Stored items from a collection
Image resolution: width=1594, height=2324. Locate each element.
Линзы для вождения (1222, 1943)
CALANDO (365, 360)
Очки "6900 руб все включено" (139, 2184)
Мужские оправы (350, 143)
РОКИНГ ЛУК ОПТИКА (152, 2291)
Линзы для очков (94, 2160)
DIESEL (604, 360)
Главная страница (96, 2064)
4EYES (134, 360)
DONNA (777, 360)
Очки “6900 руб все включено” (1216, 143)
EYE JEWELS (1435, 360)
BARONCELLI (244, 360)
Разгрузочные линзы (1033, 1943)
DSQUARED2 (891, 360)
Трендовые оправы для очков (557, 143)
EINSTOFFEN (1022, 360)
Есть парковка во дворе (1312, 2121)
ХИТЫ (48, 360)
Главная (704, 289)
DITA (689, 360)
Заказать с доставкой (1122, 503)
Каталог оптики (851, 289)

» **Your assignment**: Your answer should be each line from the entries that includes the string "очков".

» **Finished exercise**:
Линзы для очков (94, 2160)
Трендовые оправы для очков (557, 143)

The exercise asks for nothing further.